■ Seçilmiş Metin:
━━━━━━━━━━━━━━━━━━━━

AİHM yine azınlık vakıflarını haklı buldu

Avrupa İnsan Hakları Mahkemesi, iki azınlık vakfının Türkiye aleyhine açtığı davayı bugün karara bağladı. Azınlık vakıfları Ankara’ya karşı AİHM’de açtıkları mülkiyet davasını kazandılar.

Avrupa İnsan Hakları Mahkemesi (AİHM), Samatya Surp Kevork Ermeni Kiliesi Mektebi ve Mezarlığı Vakfı ile Yedikule Surp Pırgiç Ermeni Hastanesi Vakfı’nın Ankara’ya karşı 2002 ve 2003 yıllarında açtıkları davalarda, Avrupa İnsan Hakları Sözleşmesi’nin (AİHS) mülkiyet hakkıyla ilgili ek protokolünün 1’inci maddesinin ihlal edildiğine hükmetti.

Yedikule Surp Pırgiç Ermeni Hastanesi Vakfı Beyoğlu’ndaki bir arsa, Samatya Surp Kevork Ermeni Kilisesi Mektebi ve Mezarlığı Vakfı ise Şişli’deki 3 ev için dava açmışlardı.

AYRIMCILIK TEZİ GERİ ÇEVRİLDİ
Davacı vakıflar, bağış yoluyla 1950’li ve 1960’lı yıllarda sahibi oldukları ve onlarca yıl yasal olarak kullandıkları gayrı menkullerine 1990’lı yılların sonlarında devlet tarafından el konulmasının AİHS’ye aykırı olduğunu savunuyordu. Davacılar, Vakıflar Yasası ve bu yasanın Türk mahkemeleri tarafından yorumunun da AİHS’ye aykırı olduğunu savunmaktaydılar.

━━━━━━━━━━━━━━━━━━━━

■ Veri Bölümü:
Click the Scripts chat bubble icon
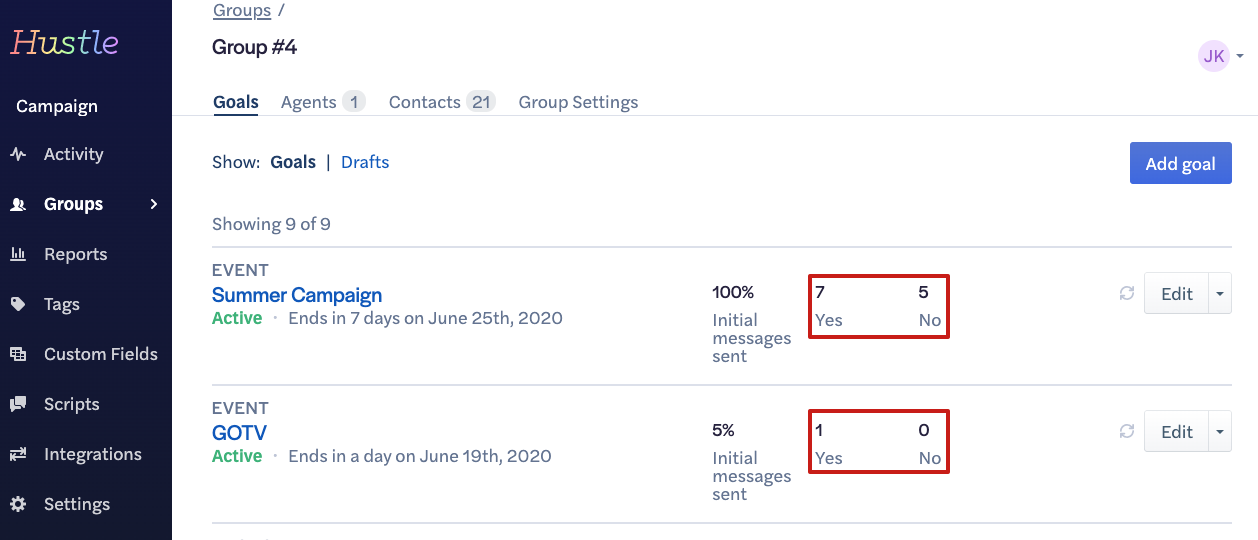1258x540 pixels. coord(18,404)
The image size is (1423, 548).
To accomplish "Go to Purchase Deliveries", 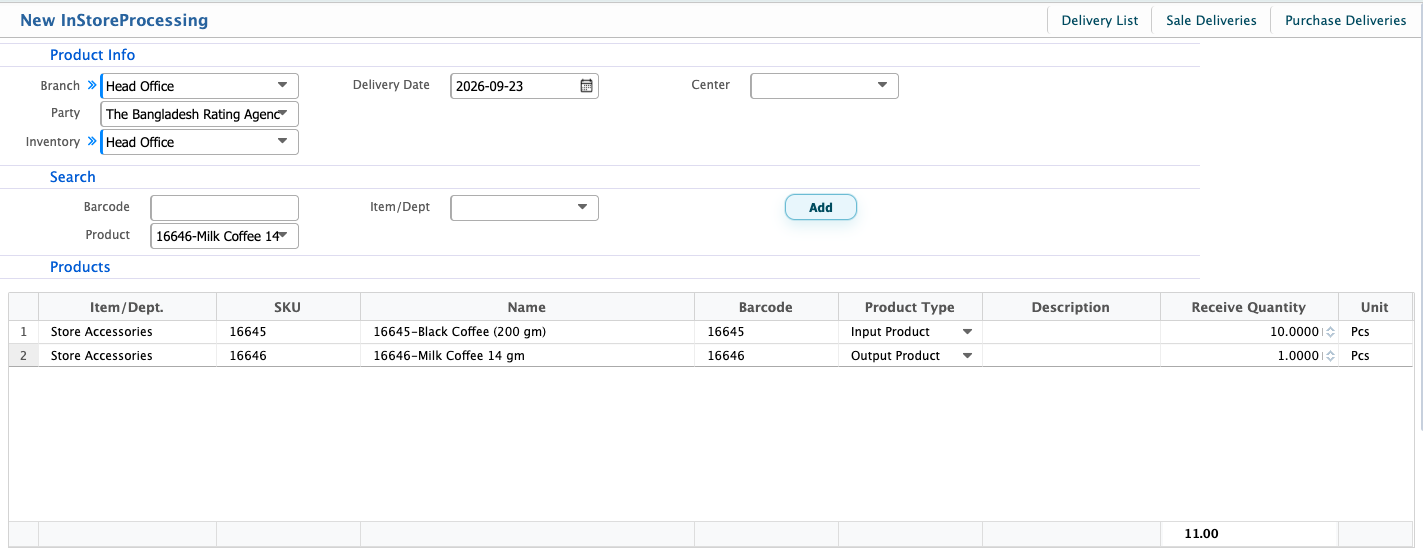I will click(1345, 20).
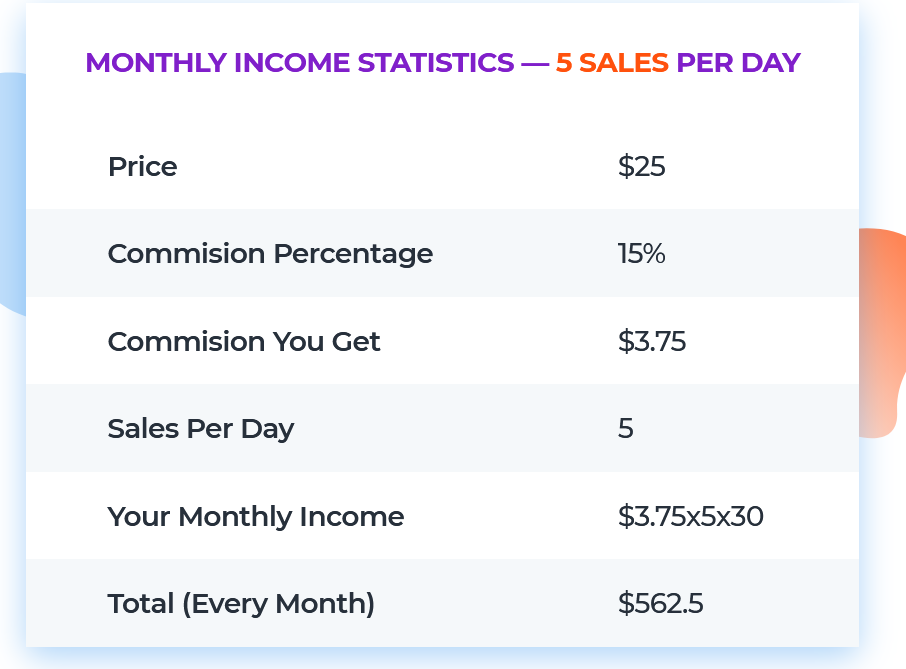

━━━━━━━━━━━━━━━━━━━━

■ İstenen Görevler:
a. AİHM kararı metnine göre aşağıdaki soruları yanıtlayın:
(i) Yedikule Surp Pırgiç Ermeni Hastanesi Vakfı hangi mülk için dava açmıştı?
(ii) Davacı vakıflar gayrimenkullerine hangi yıllarda bağış yoluyla sahip olmuştu?
(iii) Mahkeme, AİHS'nin hangi hükmünün ihlal edildiğine karar verdi?
b. AİHM kararı metnini son cümlesinden sonra kaldığı yerden sürdürün.
Materyal bu alıştırmada kullanılmayacaktır.

■ Yanıt Takımı:
a.
(i) Beyoğlu'ndaki bir arsa için.
(ii) 1950'li ve 1960'lı yıllarda.
(iii) AİHS'nin mülkiyet hakkıyla ilgili ek protokolünün 1'inci maddesinin.

b.
Türk mahkemeleri Hazine’nin yaptığı başvuru üzerine, azınlık vakıflarının 1936 yılından sonra bağış yoluyla da olsa mülk edinemeyeceklerine hükmetmiş ve vakıfların elindeki tapuları geçersiz ilan etmişti.

Konuyu yakından tanıyan AİHM, daha önce 9 Ocak 2007 tarihinde Fener Rum Erkek Lisesi Vakfı’nın açtığı bir davada Ankara’nın aynı yolla davacının mülkiyet hakkını ihlal ettiğine hükmetmişti. Mahkeme bugün açıkladığı kararını da 9 Ocak 2007 tarihli pilot kararı temelinde aldı ve yıllarca geçerli sayılan tapuların iptal edilmesinin AİHS’ye aykırı olduğuna hükmetti.

800 BİN EURO’DAN FAZLA TAZMİNAT ÖDENECEK
Mahkeme buna karşılık, davacıların, adil yargılanmadıkları ve azınlık dinlerine mensup oldukları gerekçesiyle kendilerine ayrımcılık yapıldığına dair tezlerini ise geri çevirdi.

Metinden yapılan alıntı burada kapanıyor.